*Activity:* Search the material below for the string "سياسات" and list each line that holds it.

********************

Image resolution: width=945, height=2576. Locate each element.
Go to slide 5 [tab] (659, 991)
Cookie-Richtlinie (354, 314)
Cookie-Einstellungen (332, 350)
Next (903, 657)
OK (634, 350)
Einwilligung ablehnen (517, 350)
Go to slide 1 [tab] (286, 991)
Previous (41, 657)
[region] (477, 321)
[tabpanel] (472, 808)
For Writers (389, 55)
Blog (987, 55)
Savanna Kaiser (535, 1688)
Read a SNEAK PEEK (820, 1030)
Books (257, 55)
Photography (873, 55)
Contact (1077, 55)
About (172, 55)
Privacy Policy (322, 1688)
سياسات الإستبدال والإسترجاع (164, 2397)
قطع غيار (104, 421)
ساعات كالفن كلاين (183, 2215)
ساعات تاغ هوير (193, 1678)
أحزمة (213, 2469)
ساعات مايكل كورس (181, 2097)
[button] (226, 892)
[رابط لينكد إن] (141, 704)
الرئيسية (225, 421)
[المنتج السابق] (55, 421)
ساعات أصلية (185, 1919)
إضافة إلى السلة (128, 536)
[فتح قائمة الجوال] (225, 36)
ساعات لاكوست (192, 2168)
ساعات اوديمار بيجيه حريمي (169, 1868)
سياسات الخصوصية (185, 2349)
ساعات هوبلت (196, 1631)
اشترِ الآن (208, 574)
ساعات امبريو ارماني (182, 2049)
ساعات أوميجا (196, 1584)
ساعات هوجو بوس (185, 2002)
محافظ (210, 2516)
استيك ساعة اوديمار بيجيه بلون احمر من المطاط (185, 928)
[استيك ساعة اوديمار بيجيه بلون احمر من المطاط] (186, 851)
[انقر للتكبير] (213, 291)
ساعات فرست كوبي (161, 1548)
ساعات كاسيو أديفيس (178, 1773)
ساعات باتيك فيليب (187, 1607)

********************

*Written solution:*
سياسات الإستبدال والإسترجاع (164, 2397)
سياسات الخصوصية (185, 2349)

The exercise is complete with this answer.